__EXERCISE PROMPT__. Print the records below once again, exactly as they were given.

__Stored items from a collection__.
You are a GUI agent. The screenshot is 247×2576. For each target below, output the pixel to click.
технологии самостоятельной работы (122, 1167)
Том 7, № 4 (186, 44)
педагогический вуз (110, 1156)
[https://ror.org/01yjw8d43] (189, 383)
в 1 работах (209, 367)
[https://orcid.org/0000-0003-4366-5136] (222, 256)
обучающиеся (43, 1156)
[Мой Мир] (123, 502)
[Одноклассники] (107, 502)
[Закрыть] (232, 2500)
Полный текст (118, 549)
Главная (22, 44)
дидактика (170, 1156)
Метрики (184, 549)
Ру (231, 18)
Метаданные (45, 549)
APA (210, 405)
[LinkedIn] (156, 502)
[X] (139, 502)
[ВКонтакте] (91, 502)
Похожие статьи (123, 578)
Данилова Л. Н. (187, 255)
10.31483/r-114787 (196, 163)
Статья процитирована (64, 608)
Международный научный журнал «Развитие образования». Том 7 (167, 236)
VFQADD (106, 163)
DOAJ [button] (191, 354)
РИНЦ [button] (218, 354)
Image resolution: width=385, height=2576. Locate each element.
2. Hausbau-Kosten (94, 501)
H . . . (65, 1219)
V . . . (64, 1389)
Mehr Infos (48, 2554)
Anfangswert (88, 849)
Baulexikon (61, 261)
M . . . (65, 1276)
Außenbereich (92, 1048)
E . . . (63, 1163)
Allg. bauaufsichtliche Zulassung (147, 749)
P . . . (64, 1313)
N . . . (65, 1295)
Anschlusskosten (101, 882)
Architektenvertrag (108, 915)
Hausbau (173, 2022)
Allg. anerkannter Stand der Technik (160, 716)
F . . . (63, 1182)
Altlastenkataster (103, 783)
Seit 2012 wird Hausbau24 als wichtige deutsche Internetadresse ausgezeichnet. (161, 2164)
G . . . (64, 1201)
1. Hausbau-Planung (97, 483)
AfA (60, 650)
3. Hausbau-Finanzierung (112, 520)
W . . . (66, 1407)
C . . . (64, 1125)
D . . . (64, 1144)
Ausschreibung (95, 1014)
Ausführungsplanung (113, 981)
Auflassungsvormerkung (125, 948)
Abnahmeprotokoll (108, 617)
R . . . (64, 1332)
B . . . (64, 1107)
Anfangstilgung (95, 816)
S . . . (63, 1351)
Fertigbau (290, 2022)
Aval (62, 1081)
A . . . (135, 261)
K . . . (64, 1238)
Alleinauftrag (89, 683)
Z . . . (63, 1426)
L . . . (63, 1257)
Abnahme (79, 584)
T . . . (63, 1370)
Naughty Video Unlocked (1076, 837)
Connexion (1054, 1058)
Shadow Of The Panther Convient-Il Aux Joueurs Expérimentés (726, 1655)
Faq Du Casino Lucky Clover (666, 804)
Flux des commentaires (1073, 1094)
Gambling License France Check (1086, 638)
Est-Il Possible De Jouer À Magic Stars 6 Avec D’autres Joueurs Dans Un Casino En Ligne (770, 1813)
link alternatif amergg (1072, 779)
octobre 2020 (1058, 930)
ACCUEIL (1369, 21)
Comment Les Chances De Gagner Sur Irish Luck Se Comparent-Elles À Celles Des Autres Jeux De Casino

__ANSWER SPACE__.
You are a GUI agent. The screenshot is 247×2576. For each target below, output the pixel to click.
технологии самостоятельной работы (122, 1167)
Том 7, № 4 (186, 44)
педагогический вуз (110, 1156)
[https://ror.org/01yjw8d43] (189, 383)
в 1 работах (209, 367)
[https://orcid.org/0000-0003-4366-5136] (222, 256)
обучающиеся (43, 1156)
[Мой Мир] (123, 502)
[Одноклассники] (107, 502)
[Закрыть] (232, 2500)
Полный текст (118, 549)
Главная (22, 44)
дидактика (170, 1156)
Метрики (184, 549)
Ру (231, 18)
Метаданные (45, 549)
APA (210, 405)
[LinkedIn] (156, 502)
[X] (139, 502)
[ВКонтакте] (91, 502)
Похожие статьи (123, 578)
Данилова Л. Н. (187, 255)
10.31483/r-114787 (196, 163)
Статья процитирована (64, 608)
Международный научный журнал «Развитие образования». Том 7 (167, 236)
VFQADD (106, 163)
DOAJ [button] (191, 354)
РИНЦ [button] (218, 354)
Image resolution: width=385, height=2576. Locate each element.
2. Hausbau-Kosten (94, 501)
H . . . (65, 1219)
V . . . (64, 1389)
Mehr Infos (48, 2554)
Anfangswert (88, 849)
Baulexikon (61, 261)
M . . . (65, 1276)
Außenbereich (92, 1048)
E . . . (63, 1163)
Allg. bauaufsichtliche Zulassung (147, 749)
P . . . (64, 1313)
N . . . (65, 1295)
Anschlusskosten (101, 882)
Architektenvertrag (108, 915)
Hausbau (173, 2022)
Allg. anerkannter Stand der Technik (160, 716)
F . . . (63, 1182)
Altlastenkataster (103, 783)
Seit 2012 wird Hausbau24 als wichtige deutsche Internetadresse ausgezeichnet. (161, 2164)
G . . . (64, 1201)
1. Hausbau-Planung (97, 483)
AfA (60, 650)
3. Hausbau-Finanzierung (112, 520)
W . . . (66, 1407)
C . . . (64, 1125)
D . . . (64, 1144)
Ausschreibung (95, 1014)
Ausführungsplanung (113, 981)
Auflassungsvormerkung (125, 948)
Abnahmeprotokoll (108, 617)
R . . . (64, 1332)
B . . . (64, 1107)
Anfangstilgung (95, 816)
S . . . (63, 1351)
Fertigbau (290, 2022)
Aval (62, 1081)
A . . . (135, 261)
K . . . (64, 1238)
Alleinauftrag (89, 683)
Z . . . (63, 1426)
L . . . (63, 1257)
Abnahme (79, 584)
T . . . (63, 1370)
Naughty Video Unlocked (1076, 837)
Connexion (1054, 1058)
Shadow Of The Panther Convient-Il Aux Joueurs Expérimentés (726, 1655)
Faq Du Casino Lucky Clover (666, 804)
Flux des commentaires (1073, 1094)
Gambling License France Check (1086, 638)
Est-Il Possible De Jouer À Magic Stars 6 Avec D’autres Joueurs Dans Un Casino En Ligne (770, 1813)
link alternatif amergg (1072, 779)
octobre 2020 (1058, 930)
ACCUEIL (1369, 21)
Comment Les Chances De Gagner Sur Irish Luck Se Comparent-Elles À Celles Des Autres Jeux De Casino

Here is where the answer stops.